Shoppers will spend an estimated $7.8 billion on Cyber Monday — a record — boosting a strong holiday shopping season. And Wall Street seems to be mostly shrugging it off.
Even a blockbuster holiday won’t divert the market’s attention from rising interest rates next year and the escalating trade war between the U.S. and China that’s expected to slow global economic growth. U.S. President Donald Trump in September imposed 10 percent tariffs on approximately $200 billion worth of Chinese imports and plans to raise the levy to 25 percent in January, which will drive prices higher.
Fears about a consumer spending slowdown in 2019 outweigh any positive signs of a strong holiday, said Tom Forte, analyst at DA Davidson & Co.
“Many of the tariffs will likely be borne by consumers in the second half of 2019 in the form of higher prices on products,” he said. “Higher interest rates may dampen spending on big-ticket items.”
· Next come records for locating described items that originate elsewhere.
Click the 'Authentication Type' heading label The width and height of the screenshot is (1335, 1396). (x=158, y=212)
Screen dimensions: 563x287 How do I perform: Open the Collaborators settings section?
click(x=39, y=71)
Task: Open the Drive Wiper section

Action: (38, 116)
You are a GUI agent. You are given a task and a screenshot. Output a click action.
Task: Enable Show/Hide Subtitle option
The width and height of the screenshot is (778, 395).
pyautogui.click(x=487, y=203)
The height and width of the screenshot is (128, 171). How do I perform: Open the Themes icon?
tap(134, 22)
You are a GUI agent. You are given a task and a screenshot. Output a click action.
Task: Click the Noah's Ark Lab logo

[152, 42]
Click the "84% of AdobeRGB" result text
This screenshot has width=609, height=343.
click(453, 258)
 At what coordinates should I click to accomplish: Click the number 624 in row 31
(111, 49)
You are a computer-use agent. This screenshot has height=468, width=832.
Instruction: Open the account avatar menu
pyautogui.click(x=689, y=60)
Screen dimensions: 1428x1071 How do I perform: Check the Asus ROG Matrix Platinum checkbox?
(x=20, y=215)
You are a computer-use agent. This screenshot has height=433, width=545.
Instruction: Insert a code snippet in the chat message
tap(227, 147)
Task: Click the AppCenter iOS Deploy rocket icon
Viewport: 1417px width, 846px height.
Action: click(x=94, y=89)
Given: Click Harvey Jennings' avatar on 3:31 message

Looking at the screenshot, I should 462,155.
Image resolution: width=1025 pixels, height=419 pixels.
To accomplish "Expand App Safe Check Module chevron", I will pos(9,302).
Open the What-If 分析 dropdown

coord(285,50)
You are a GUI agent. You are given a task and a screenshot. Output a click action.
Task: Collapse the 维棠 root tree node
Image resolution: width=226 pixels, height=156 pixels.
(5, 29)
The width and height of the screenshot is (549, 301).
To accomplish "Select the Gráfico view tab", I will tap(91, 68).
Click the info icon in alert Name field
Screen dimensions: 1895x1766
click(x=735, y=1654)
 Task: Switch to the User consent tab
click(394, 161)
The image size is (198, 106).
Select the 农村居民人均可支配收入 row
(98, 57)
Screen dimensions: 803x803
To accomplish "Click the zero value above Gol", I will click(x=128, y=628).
Companies like Amazon.com Inc., Walmart Inc. and Target Corp. that are fighting to win holiday spending online may not see a substantial payoff in terms of their market value. And some technical fumbles on Black Friday showed that traditional stores are still struggling to accommodate the hoards of internet shoppers. Even with substantial investments in technology, some retail giants including Walmart, Lowe’s Cos. and Kohl’s Corp. confronted glitches and malfunctioning websites on Friday, a sign they aren’t keeping pace with the load of consumers switching to e-commerce.